Barry appears in the non-canon live-action Resident Evil film Resident Evil: Retribution (2012). He appears in several comic books based on the games, and he is a character in Bandai's Resident Evil Deck Building Card Game (2011). Capcom's themed restaurant Biohazard Cafe & Grill S.T.A.R.S., which opened in Shibuya, Tokyo, in 2012, sold a noodle dish named after him.

== Reception ==
Barry has received mostly positive reviews, mainly due to his personality. He was deemed the best Resident Evil character by Zac Thompson of Bloody Disgusting, who commented, "No other character in the series evokes such a sense of excitement with little more than their presence alone." Eurogamers Aoife Wilson posted a video tribute to Barry, describing him a "big confused colt-wielding teddy bear" who "has always been there for Jill when she needs him, and frequently shows up at the right times." According to Melissa Sarnowski of Screen Rant, Barry's series debut made him the best non-player character due to his "clever one-liners and well-rounded biography". Maxwell McGee of GamesRadar+ called Barry a "comedy goldmine" and "a fan-favorite among Resident Evil fans, most notably for his voice actor's amazing work" in the original Resident Evil game. The staff of IGN described Barry as "a charismatic buffoon with a heart of gold, and out of all the characters you'll meet playing Resident Evil, he's the most likeable."
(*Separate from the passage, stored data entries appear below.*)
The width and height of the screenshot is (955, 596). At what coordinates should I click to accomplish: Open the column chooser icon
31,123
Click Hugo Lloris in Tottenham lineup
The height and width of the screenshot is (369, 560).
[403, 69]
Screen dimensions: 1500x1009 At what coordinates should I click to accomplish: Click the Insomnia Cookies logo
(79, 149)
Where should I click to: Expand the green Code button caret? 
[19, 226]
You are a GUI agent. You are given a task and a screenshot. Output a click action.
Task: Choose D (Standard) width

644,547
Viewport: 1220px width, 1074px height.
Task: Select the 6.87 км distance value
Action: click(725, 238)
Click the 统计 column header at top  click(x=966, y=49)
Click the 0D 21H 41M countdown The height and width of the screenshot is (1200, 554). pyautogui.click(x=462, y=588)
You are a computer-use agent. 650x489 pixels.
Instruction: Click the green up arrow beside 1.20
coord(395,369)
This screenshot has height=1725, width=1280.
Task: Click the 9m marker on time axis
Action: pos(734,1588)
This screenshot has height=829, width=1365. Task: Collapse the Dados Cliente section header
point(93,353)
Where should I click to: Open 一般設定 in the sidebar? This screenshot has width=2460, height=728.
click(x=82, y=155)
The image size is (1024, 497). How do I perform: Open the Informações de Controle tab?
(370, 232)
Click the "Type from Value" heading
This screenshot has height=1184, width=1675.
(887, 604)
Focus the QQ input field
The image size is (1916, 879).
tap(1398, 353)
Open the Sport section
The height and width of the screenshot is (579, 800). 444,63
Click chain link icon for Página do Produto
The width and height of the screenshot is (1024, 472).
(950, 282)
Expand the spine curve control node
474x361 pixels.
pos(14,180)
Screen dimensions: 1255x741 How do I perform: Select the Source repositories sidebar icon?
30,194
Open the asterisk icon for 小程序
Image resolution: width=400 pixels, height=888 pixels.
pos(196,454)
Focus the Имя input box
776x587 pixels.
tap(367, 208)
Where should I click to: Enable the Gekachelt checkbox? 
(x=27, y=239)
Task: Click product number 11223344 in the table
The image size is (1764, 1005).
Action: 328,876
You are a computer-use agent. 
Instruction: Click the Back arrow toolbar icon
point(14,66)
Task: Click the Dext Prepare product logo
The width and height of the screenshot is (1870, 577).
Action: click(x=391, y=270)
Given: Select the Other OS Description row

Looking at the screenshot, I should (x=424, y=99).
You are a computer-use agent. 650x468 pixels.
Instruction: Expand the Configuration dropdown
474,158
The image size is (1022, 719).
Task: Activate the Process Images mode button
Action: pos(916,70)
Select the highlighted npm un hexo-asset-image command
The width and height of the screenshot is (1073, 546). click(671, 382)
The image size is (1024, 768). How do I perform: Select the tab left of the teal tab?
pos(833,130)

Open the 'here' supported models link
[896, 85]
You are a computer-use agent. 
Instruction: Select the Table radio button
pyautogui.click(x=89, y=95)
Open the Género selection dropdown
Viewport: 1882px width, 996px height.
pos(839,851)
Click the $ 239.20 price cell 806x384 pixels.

The first Resident Evil game, according to digital media scholar Esther MacCallum-Stewart, gained notoriety for its "very clunky dialogue and voice acting, an element which lent the otherwise suspenseful game an element of charm that endeared it to players." Although the weak dialogue might be attributed to poor translation of the original Japanese text, she argues that it inadvertently helped differentiate the series from its rivals. Several lines from the game achieved enduring popularity: "You were almost a Jill sandwich", a remark made by Barry in an unnatural voiceover after a falling ceiling trap nearly crushes Jill, was brought back to life as an Internet meme ten years after the game's debut. Multiple sources have also noted the dialogue. Capcom referenced the line in several of their later games, including Dead Rising (2006), Resident Evil: Uprising (2009), Resident Evil: Revelations 2 (2015), and Resident Evil Re:Verse (2022). Another piece of dialogue spoken by Barry – "Jill, here's a lock pick. It might be handy if you, the master of unlocking, take it with you" – also gained notoriety. The quote has been also parodied for containing an excessive amount of silence between words. Both lines were removed from later editions.